WHAT THE TASK ASKS:
From the listing below, set down exactly the lines between the one holding "975x609 pixels." and the one holding "Expand the モノクロ availability row", inclusive. No other line is wanted.

INFORMATION GIVEN:
+++

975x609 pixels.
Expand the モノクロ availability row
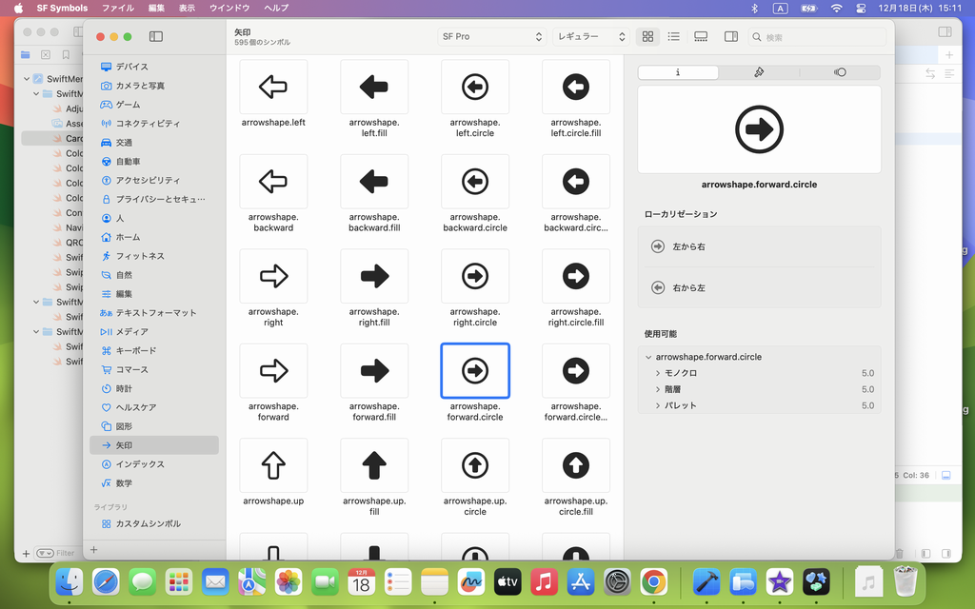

+++

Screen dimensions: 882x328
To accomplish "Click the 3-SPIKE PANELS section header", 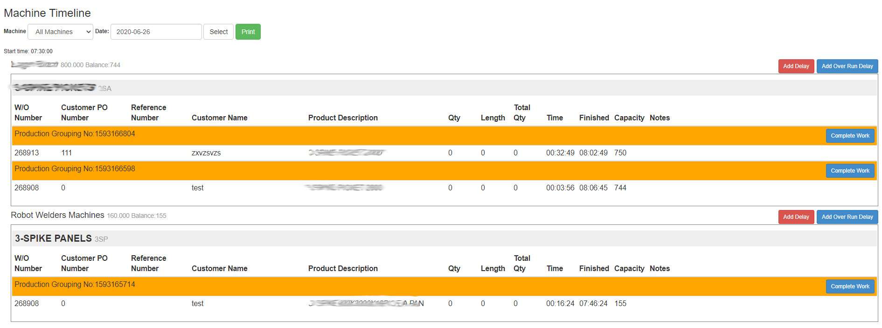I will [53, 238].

+++

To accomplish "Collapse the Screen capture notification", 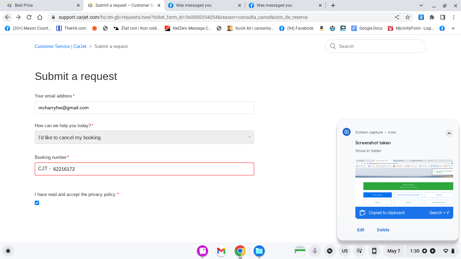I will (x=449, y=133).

+++

WRITTEN SOLUTION:
975x609 pixels.
Expand the モノクロ availability row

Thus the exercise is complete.